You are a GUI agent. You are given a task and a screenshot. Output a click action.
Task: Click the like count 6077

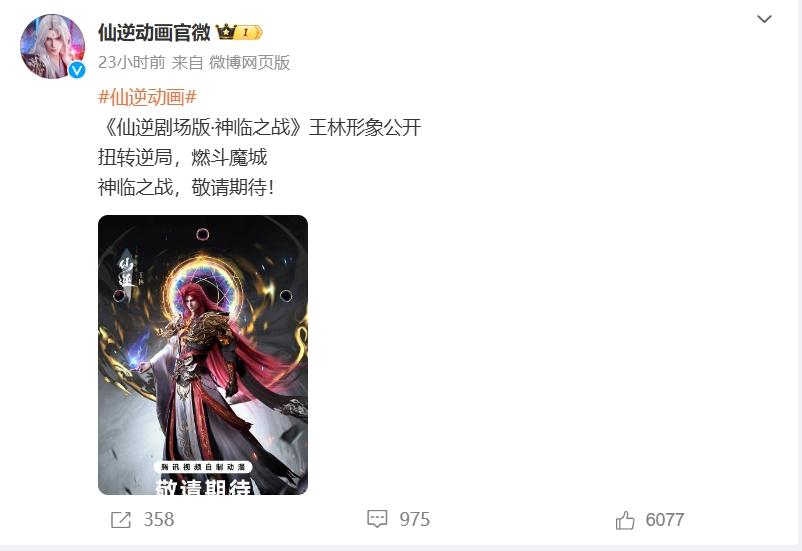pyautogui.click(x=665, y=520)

==

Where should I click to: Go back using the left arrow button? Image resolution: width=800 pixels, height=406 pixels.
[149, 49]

* * *

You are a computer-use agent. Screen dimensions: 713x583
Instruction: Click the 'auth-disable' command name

• _Exercise_
Tally the lines above containing "agent". Number only.

• _Written response_
2